James tells us to take a page from the Farmer’s Almanac. We are often caught off guard by each change of season. In our day of hurried business for success, comfortable transportation, mindless entertainment, climate controlled living spaces and touted sophisticated living, we owe it to ourselves, and our Lord, to discipline ourselves to purposely listen to, feel and smell the seasons. The green-up of spring cheered by the song of birds, the warmth of the sun causing the earth to perfume the breeze, the crickets and katydids heralding the fall colors of the trees, and the smell and stillness of air heavy with snow teach lessons to those willing to listen, breathe, and remember.

There are many seasons through which our life flits. There are the obvious four seasons of the year and there are the not-so-obvious seasons of a lifespan. There are seasons of careers, education, parenting, business, finance, relationships, discipleship, grief, maturity, and yes, even seasons in our walk with the Lord. Human experience is full of seasons, but our lifestyle tends to inexorably force us to move on to the next distracting emergency without much note.

This turning of the seasons will end for every Christian, soon for some and sooner for others. Saints dare not forget the single most cherished prophetic doctrine, that of the imminent return of our Savior. The church longs for the rapture, for the rejoicing in His presence, and for the setting in motion of the Kingdom. But how should we await this blessed hope?

James applies the sage advice of the farmer. There are tremendous lessons for every believer as he navigates through the seasons of life with expectation. First, the farmer is making a living in a world beyond his control. He deals with realities and powers beyond his influence. There is not much he can change but his own wise stewardship of himself, his land and his seed, essentially all that is within his reach.

Second, the farmer depends upon the dependable. The seasons and the rains of October–November and of March–April are to be reckoned. He needs to be preparing his strength and his tools for the work of the planting and the harvest while it rains.

Third, all his livelihood is staked upon his faithfulness to the task. In our text it is called precious fruit.

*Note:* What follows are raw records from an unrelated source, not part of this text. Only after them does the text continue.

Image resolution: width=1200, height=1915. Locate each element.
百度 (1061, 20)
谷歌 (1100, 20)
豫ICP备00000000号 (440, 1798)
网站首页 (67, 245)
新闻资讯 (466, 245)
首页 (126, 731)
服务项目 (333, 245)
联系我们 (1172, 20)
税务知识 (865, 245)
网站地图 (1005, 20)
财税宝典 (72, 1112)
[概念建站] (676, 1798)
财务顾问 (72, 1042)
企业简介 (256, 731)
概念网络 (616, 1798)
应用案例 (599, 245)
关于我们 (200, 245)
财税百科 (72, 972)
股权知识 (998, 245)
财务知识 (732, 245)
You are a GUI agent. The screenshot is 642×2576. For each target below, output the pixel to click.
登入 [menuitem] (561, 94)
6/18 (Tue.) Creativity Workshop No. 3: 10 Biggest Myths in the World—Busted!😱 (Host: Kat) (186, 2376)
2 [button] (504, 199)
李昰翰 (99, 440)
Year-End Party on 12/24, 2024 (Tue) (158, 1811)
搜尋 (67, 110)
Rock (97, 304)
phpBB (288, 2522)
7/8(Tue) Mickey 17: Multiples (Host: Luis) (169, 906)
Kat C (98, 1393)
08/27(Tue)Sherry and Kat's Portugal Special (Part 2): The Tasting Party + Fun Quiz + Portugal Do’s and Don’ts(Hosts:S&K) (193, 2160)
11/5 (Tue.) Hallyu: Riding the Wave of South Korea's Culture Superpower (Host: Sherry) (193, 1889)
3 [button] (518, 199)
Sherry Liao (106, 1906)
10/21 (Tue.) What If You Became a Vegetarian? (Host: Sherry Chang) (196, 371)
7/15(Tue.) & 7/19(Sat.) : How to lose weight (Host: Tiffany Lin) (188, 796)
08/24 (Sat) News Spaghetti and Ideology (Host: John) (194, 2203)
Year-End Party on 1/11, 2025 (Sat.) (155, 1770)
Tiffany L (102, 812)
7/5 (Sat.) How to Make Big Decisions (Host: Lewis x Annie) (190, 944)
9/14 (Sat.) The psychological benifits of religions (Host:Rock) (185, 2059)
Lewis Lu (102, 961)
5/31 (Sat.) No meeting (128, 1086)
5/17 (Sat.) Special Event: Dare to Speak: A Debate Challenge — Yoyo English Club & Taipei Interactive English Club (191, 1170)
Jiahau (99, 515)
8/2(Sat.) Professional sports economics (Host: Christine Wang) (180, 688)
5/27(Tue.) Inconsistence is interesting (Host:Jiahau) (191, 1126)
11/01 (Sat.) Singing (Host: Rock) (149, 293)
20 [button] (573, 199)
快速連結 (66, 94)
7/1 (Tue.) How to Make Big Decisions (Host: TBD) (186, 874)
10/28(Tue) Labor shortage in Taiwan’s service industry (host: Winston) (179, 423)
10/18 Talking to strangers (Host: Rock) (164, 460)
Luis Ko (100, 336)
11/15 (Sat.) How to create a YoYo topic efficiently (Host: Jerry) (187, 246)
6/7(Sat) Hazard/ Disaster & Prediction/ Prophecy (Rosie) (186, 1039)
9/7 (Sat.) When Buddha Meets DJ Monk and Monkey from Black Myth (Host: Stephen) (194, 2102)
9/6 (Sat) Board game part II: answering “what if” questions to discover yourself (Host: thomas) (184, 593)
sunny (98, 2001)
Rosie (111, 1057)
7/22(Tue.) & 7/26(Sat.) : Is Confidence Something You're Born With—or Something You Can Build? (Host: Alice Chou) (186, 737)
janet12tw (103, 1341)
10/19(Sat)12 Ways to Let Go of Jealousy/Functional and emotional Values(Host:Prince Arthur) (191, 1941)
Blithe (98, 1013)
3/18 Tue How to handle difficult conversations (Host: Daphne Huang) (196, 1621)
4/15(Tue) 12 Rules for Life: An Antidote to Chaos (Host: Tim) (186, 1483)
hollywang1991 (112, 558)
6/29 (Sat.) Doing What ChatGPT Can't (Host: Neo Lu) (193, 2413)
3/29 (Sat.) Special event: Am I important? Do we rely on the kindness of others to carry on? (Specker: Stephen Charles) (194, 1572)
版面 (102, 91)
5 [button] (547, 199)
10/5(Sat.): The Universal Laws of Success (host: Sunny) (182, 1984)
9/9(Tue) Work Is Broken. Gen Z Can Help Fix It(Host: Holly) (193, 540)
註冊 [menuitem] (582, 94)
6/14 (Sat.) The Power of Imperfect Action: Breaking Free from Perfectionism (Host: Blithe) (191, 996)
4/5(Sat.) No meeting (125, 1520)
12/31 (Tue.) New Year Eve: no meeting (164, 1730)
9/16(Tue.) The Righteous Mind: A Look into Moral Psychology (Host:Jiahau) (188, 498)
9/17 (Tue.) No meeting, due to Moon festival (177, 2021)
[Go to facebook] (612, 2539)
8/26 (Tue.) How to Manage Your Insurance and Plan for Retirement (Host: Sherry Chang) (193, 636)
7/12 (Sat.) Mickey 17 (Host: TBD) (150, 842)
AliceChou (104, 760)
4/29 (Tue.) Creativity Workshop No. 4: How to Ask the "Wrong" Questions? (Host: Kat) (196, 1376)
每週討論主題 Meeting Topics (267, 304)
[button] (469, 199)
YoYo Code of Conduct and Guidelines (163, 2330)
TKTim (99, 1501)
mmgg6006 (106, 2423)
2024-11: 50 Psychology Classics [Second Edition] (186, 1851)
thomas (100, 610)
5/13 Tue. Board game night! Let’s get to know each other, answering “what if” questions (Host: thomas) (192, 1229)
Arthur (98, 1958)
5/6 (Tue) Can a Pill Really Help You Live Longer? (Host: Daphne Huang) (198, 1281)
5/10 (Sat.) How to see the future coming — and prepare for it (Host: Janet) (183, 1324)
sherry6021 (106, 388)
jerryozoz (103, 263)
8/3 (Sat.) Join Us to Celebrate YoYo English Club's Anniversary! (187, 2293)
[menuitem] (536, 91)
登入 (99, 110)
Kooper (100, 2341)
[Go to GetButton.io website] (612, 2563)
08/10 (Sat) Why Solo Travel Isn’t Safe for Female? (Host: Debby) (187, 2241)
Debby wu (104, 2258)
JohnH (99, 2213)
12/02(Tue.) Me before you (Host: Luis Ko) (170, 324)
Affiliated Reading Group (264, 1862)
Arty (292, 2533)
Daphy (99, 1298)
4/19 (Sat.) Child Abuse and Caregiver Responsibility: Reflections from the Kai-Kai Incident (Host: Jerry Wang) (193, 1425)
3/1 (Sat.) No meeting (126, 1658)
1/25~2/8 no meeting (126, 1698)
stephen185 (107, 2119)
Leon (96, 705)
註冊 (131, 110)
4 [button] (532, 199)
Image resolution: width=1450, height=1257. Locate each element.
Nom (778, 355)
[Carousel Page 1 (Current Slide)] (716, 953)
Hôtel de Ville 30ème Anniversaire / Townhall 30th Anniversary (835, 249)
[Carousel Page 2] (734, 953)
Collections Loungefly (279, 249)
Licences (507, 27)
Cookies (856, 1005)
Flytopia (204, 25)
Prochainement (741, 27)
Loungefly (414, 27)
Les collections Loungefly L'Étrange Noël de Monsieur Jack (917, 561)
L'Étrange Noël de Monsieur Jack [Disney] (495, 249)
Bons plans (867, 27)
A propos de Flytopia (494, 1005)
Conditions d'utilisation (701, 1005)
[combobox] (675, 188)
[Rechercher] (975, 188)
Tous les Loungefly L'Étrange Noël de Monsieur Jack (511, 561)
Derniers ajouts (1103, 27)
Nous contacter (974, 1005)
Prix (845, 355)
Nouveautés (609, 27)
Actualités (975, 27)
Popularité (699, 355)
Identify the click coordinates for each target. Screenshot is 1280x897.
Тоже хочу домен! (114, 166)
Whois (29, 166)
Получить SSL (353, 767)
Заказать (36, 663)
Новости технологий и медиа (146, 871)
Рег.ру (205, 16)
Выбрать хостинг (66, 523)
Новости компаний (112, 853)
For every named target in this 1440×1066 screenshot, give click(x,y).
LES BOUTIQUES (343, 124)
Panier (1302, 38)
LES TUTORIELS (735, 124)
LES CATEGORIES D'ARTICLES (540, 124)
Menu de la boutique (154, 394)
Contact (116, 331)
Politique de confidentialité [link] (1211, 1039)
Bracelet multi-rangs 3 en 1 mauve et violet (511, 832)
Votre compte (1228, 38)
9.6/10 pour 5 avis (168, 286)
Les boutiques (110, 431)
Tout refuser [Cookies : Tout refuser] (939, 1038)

The Greek word is more precisely "dear" or "pricey." He hazards his time, talent, and treasure for fruit in its season.

Fourth, the farmer is vigilantly observant. Though the text speaks of the farmer it is also spoken to the brethren. Farmers are alone and yet not alone. They compare notes with other farmers of their observations and fond dreams, and lend assistance where they may.

Finally, they are stout-hearted, waiting patiently. The word is akin to longsuffering, long-spirited, long-tempered. It is used of a runner catching his wind that he may endure to the finish line of a long race. He refuses to lose heart.

In just such a way the believer is to work with stout-hearted durability in his labors for the dear fruit of life ever mindful of the seasons and the One Who controls them. The assuring word of James is the coming of the Lord is "at hand," it is drawing alongside and it is being brought together with us personally. With such a great hope of harvest already on the march to meet you, what manner of man ought you to be? Make it your study to be a thoughtful and industrious farmer in the fields of life. Trust and obey.